Um Platz für alle Beschäftigten zu schaffen, soll der Bestand um ca. 100 000 m² erweitert werden. Neben neuen Büroräumen, einem Konferenz- und Logistikzentrum beinhaltet das Raumprogramm Nutzungen, die ohne Zugangskontrolle erreichbar sind, wie eine Kindertagesstätte, Sporteinrichtungen oder Gastronomie. Die Verbindung des neuen Campus mit der Stadt ist nicht nur dem Wunsch der Bundesbank geschuldet, aufgeschlossener und transparenter aufzutreten. Durch Belebung des öffentlichen Raums sollen positive Effekte für das gesamte Quartier entstehen. Dafür hat sich die Stadt Frankfurt in der Phase der Projektentwicklung stark eingesetzt.

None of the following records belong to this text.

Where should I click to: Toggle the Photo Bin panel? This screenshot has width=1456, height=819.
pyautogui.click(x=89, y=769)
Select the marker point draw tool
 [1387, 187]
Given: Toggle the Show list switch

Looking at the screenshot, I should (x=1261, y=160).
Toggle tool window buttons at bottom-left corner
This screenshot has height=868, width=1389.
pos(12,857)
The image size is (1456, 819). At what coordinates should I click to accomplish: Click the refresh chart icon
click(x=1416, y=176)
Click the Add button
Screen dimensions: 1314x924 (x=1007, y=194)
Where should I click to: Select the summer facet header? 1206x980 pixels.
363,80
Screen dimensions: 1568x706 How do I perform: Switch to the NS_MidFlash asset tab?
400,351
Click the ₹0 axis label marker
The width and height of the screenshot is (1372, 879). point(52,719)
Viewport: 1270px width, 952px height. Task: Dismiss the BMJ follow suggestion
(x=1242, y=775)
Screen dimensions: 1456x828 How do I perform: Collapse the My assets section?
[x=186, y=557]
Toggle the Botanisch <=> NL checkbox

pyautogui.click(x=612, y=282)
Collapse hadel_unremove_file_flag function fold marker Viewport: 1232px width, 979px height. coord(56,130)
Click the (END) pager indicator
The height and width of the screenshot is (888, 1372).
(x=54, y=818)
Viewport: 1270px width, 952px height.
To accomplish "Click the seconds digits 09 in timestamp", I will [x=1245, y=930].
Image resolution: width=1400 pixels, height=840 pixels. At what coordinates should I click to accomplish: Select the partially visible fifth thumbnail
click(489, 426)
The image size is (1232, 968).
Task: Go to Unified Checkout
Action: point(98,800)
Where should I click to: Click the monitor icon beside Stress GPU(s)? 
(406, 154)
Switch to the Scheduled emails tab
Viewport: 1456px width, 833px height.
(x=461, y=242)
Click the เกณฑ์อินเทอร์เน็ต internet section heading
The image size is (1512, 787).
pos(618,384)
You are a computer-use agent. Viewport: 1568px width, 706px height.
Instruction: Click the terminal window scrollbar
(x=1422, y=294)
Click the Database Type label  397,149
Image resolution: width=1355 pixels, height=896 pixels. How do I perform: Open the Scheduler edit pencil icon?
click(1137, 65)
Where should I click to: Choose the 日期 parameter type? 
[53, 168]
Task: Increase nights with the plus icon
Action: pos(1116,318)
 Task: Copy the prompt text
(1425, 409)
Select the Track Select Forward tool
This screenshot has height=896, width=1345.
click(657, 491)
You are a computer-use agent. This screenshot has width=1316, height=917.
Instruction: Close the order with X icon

«Raumbildung statt Objekthaftigkeit»

Um die Rahmenbedingungen für das grosse Bauvorhaben zu definieren, führte die Deutsche Bundesbank zusammen mit dem Baudezernat der Stadt Frankfurt 2018 einen städtebaulichen Gestaltungswettbewerb durch. Darin wurden die Platzierung und Verteilung der Baumassen und Nutzungen sowie der Stellenwert des Bestands im neuen Ensemble verhandelt. Das Konzept des Frankfurter Büros Ferdinand Heide Architekten überzeugte die Jury, weil es auf einen neuen Hochpunkt verzichtet und stattdessen auf eine Angleichung aller Neubauten mit der Höhe des Hauptgebäudes setzt. Die Anordnung der Neubauten bildet parkartige Aussenräume aus, die Aufenthaltsqualität versprechen. Anders als die gros­sen Geldinstitute der Stadt setze der Gestaltungsplan auf «Raumbildung und nicht auf Objekthaftigkeit».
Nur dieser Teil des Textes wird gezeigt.